___ RECORDS PROVIDED

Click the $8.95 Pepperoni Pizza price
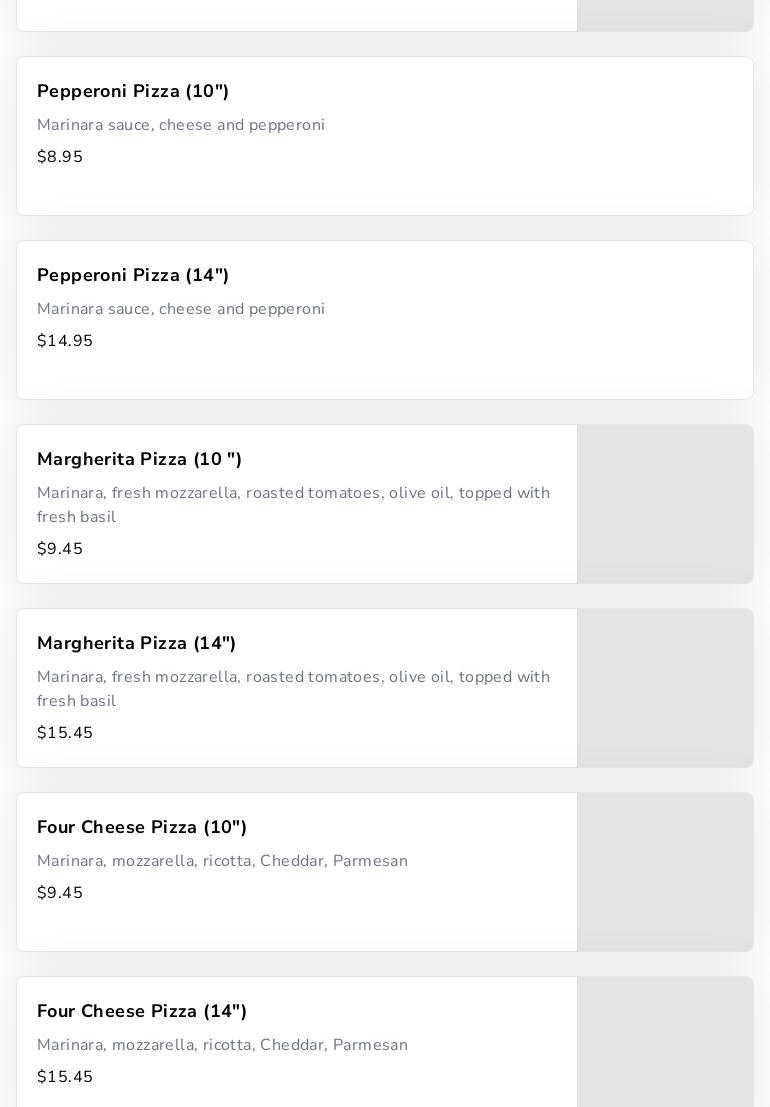The width and height of the screenshot is (770, 1107). pos(60,157)
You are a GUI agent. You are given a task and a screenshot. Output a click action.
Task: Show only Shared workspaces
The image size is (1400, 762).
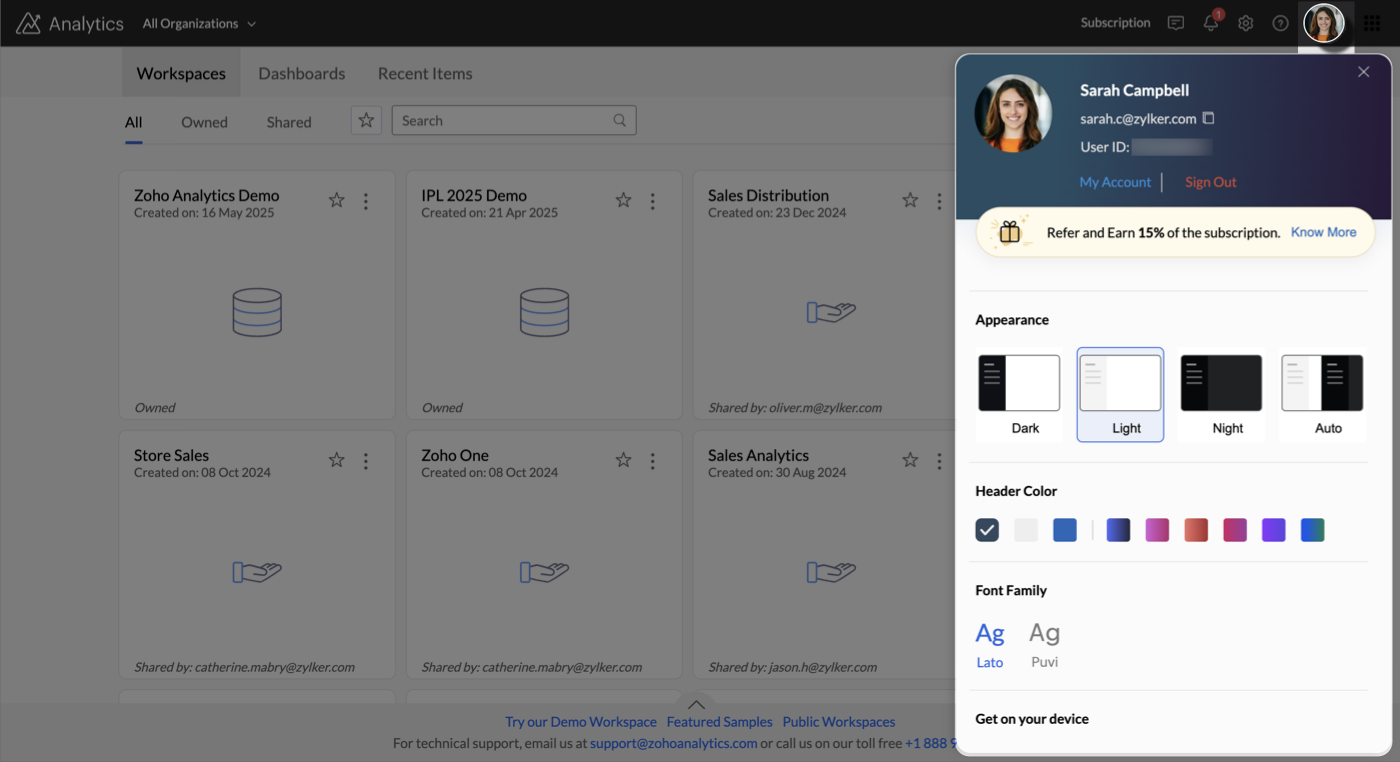289,122
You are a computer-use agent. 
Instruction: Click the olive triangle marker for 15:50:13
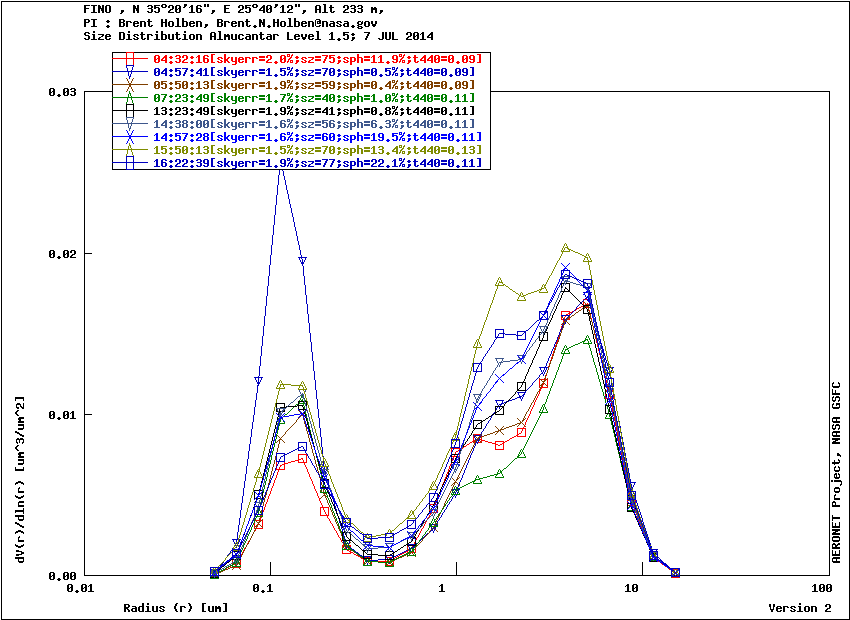(130, 150)
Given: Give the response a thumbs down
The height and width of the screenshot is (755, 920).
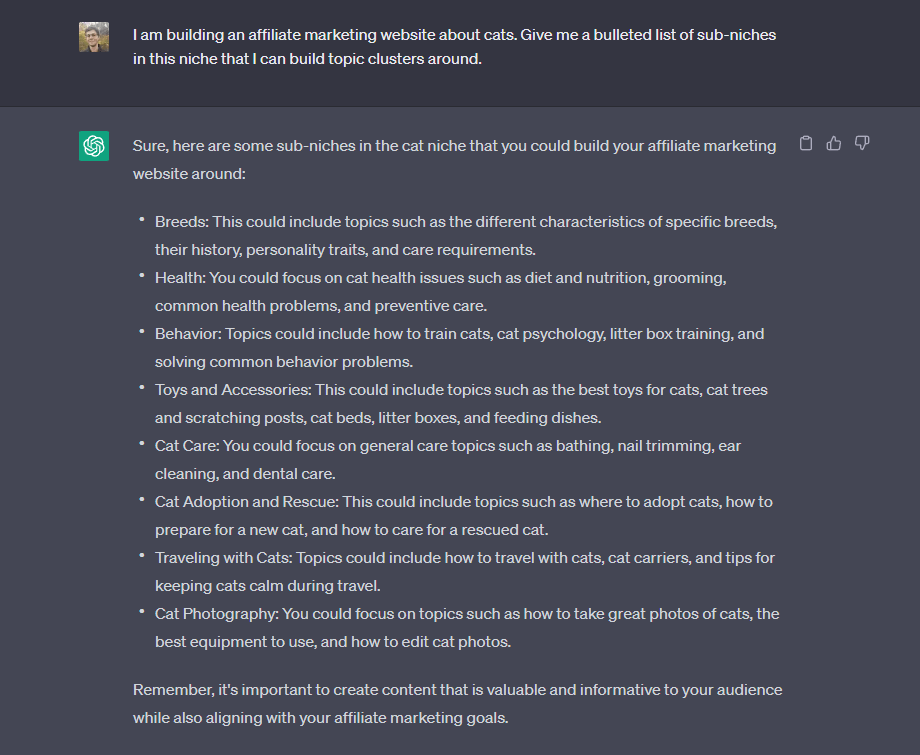Looking at the screenshot, I should pos(862,144).
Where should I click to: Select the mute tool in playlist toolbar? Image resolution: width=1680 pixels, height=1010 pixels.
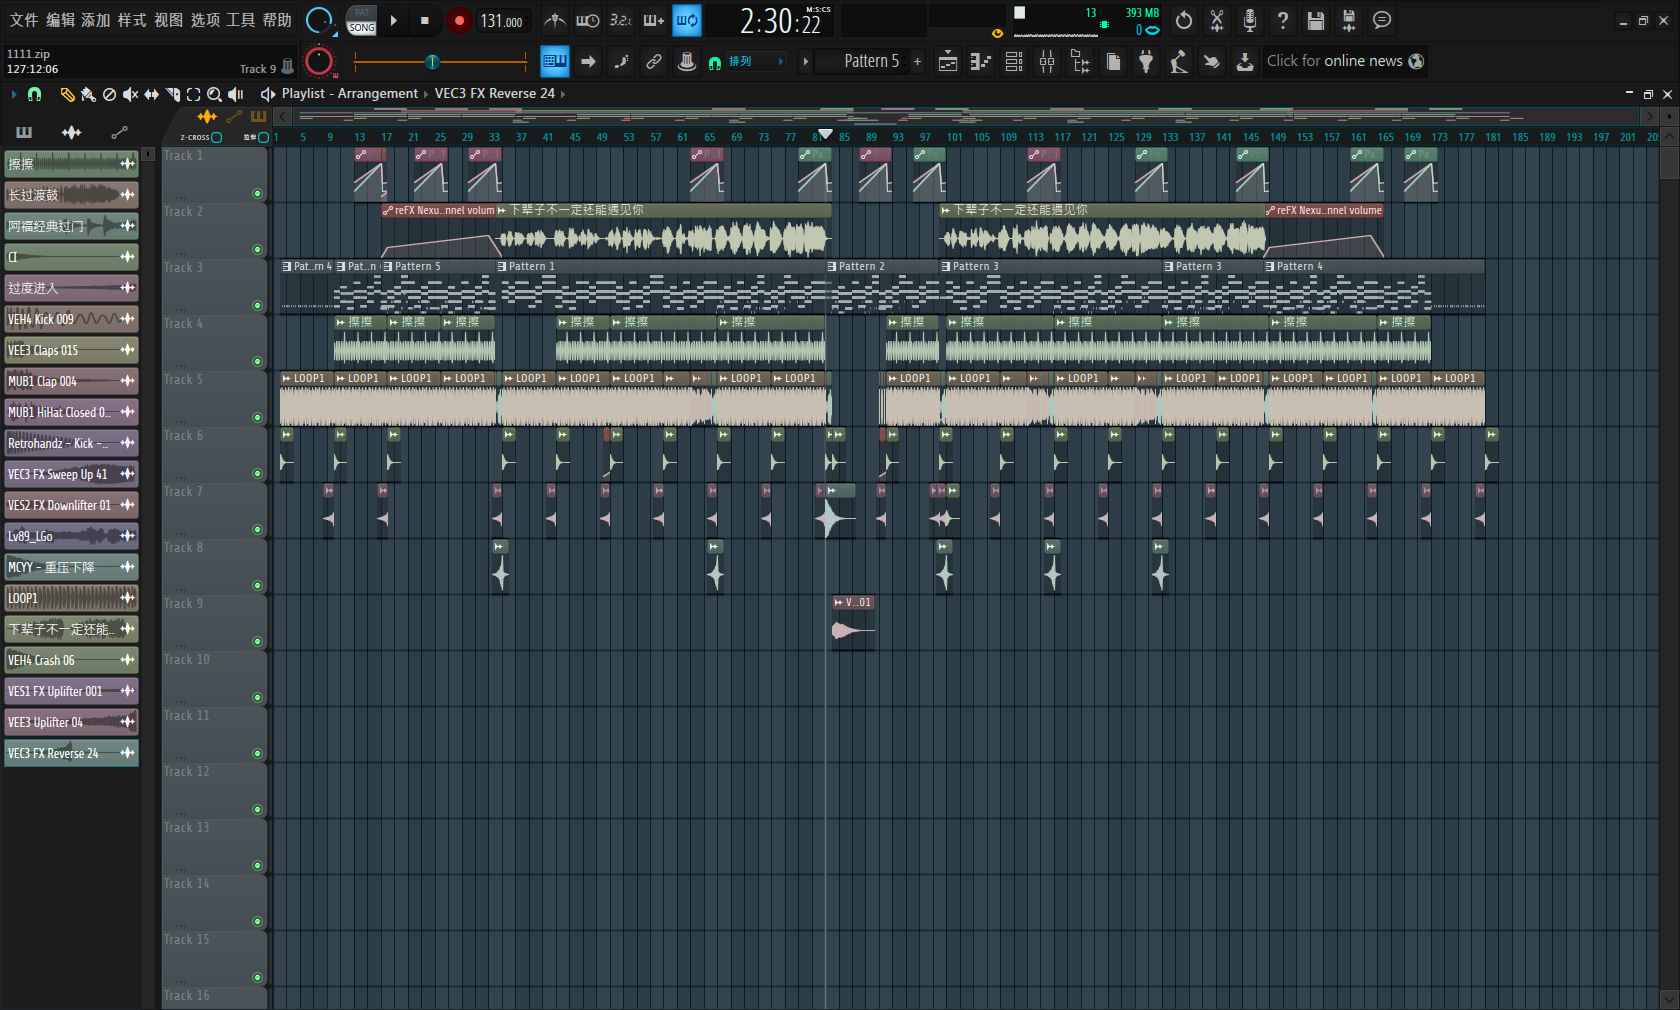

______

TASK BRIEF: Reproduce all entries exactly. Pictures do not belong in the copy.

RESULT OF THE EXERCISE:
Click the $8.95 Pepperoni Pizza price
The width and height of the screenshot is (770, 1107). pos(60,157)
You are a GUI agent. You are given a task and a screenshot. Output a click action.
Task: Show only Shared workspaces
The image size is (1400, 762).
289,122
You are a computer-use agent. 
Instruction: Click the olive triangle marker for 15:50:13
(130, 150)
Given: Give the response a thumbs down
The height and width of the screenshot is (755, 920).
Looking at the screenshot, I should pos(862,144).
Where should I click to: Select the mute tool in playlist toolbar? Image resolution: width=1680 pixels, height=1010 pixels.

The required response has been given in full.